Young Onset (YOPD)
Thousands of young adults in the United States and around the world are living with Parkinson's disease. They're tackling the challenges of career, parenting, and pursuing goals for the future. Learn more about Young Onset Parkinson's disease and the YOPD Support Group in this area.
Parkinson's disease (PD) most commonly occurs in older individuals, but about 10 percent of new cases involve people younger than 50. Their concerns and needs often differ from those of older patients.

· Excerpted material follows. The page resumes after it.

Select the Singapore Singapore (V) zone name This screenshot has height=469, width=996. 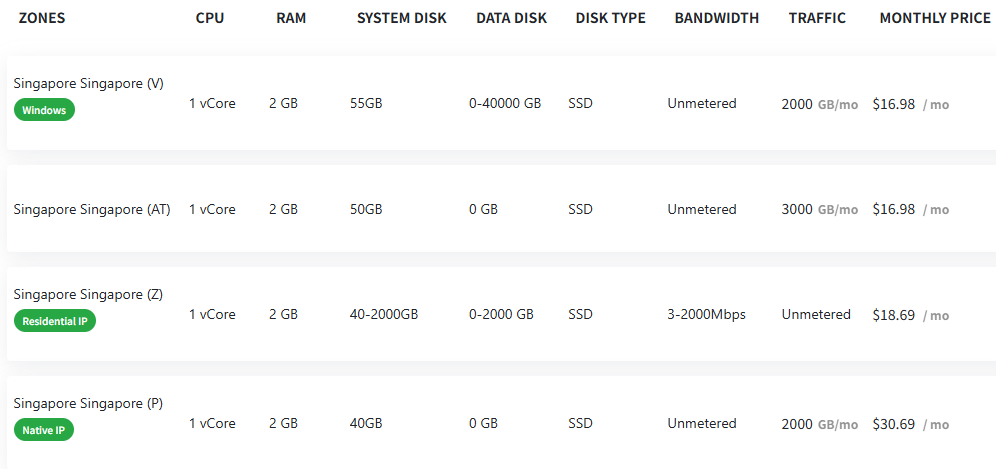click(x=88, y=84)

The development of a progressive neurological illness, such as PD, and the related loss of mobility and independence are significant life events. The consequences can be wide-ranging, with impact on the patient’s employment, finances, family obligations, relationships, and perceptions of self-worth, self-esteem, and social stigma.
A recent study examined the impact of PD on patients’ lives and identified differences between those with onset ages above and below 50. Disease severity and resulting physical disability, as perceived by the patients, were identical in the young and older onset cases that were studied.

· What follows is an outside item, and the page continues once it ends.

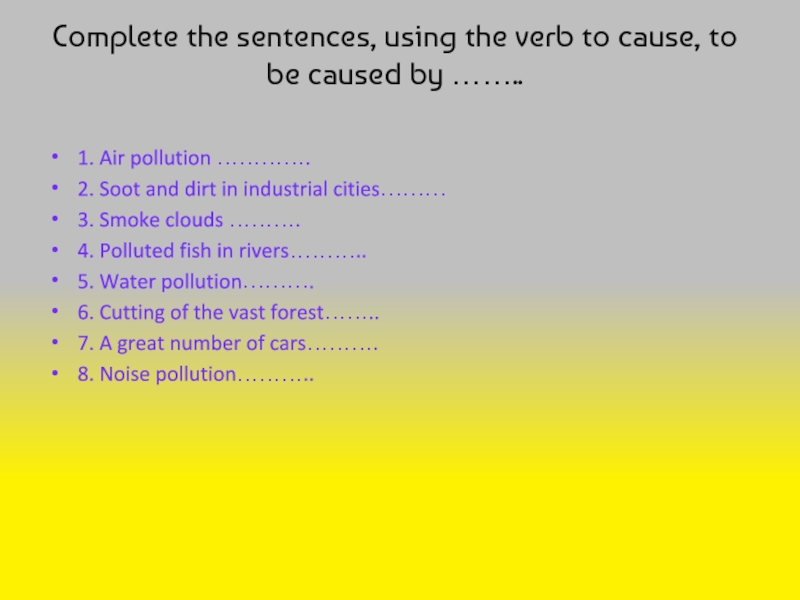
Task: Select the sentence "5. Water pollution"
Action: [x=160, y=283]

A major difference was that younger patients reported more depression and scored lower on tests that rate quality of life. This was partially explained by perceptions of stigma associated with the disease, the impact of PD on marital relationships, and the higher rate of unemployment due to disability.
The results of this study indicate that the same level of physical disability may have quite different meanings for younger and older PD patients. This is an important point for physicians and patients to consider; the expectations of young patients regarding treatment results may be radically different from those of older patients.
The symptoms of young-onset patients worsen over time, as do those of older patients, with some notable differences. First, younger patients’ symptoms tend to worsen more slowly. As a result, the disease runs its course over decades rather than years. Also, the time between initial diagnosis and the need for treatment is generally longer.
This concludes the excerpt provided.